4 Replies Latest reply on Mar 23, 2013 8:38 AM by himanshu.gautam

    help to the synchronized problem in loop

    via0517

      I test a code and can't understand the result.

       

      I am dealing with a uint array x[], and have two threads, here is my code:

       

      __kernel void ssum(__global uint *x )

      {

          int id= get_global_id(0);

          for (int i=0;i<5;i++)

          {

              x[i+id]=x[i+id]*10+id;

         

              float x=123;

              for (int j=0;j<10000*id;j++) x=tan(x);

          }   

      }

       

      the result is 0 10 10 10 10 1

      but thread 1 must run slower than thread 0, it have 10000 tan() operators, so why every element x[i] always thread 1 operate first then thread 0?

      I am surprised is every step in loop is synchronized ?  thread 0 will be waited when thread 1 is running tan operators?
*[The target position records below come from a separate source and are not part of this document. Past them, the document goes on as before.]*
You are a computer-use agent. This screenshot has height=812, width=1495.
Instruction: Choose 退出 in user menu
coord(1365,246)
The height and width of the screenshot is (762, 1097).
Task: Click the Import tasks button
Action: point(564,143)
        • Re: help to the synchronized problem in loop
          realhet

          float x=123;

          for (int j=0;j<10000*id;j++) x=tan(x);

          This is eliminated completely by the compiler as this code does nothing. It only alters a temp variable which isn't used later.

           

          Also that 2 thread will run in paralell when thread 0 calculates x[i+0] thread 1 will calculate x[i+1] and so on.

           

          "I am surprised is every step in loop is synchronized"

          It is not 'multitasking', it's Single Instruction Multiple Data. ALU Operations are done simultaneously, and memory IO is somewhat serialized (that can generate stalls and pause the ALU instruction processing).

          1 of 1 people found this helpful
          • Re: help to the synchronized problem in loop
            LeeHowes

            You don't have two threads. You have two work-items. A work-item is not a thread, it is mapped by the compiler and runtime to some underlying thread in an implementation-defined manner. The reality is that we map 64 work-items to a single thread in single instruction multiple data fashion - that means that all 64 work-items execute a single instruction at the same time (on different data, as we see in your example).

             

            When people use the term "thread" for a work-item that is a matter of convenience for the programming model, not a description of how it maps to in the hardware when you consider that (as you imply given your surprise in the post) a thread is generally considered to be an independent entity with its own program counter. A single work-item does not have its own PC during execution.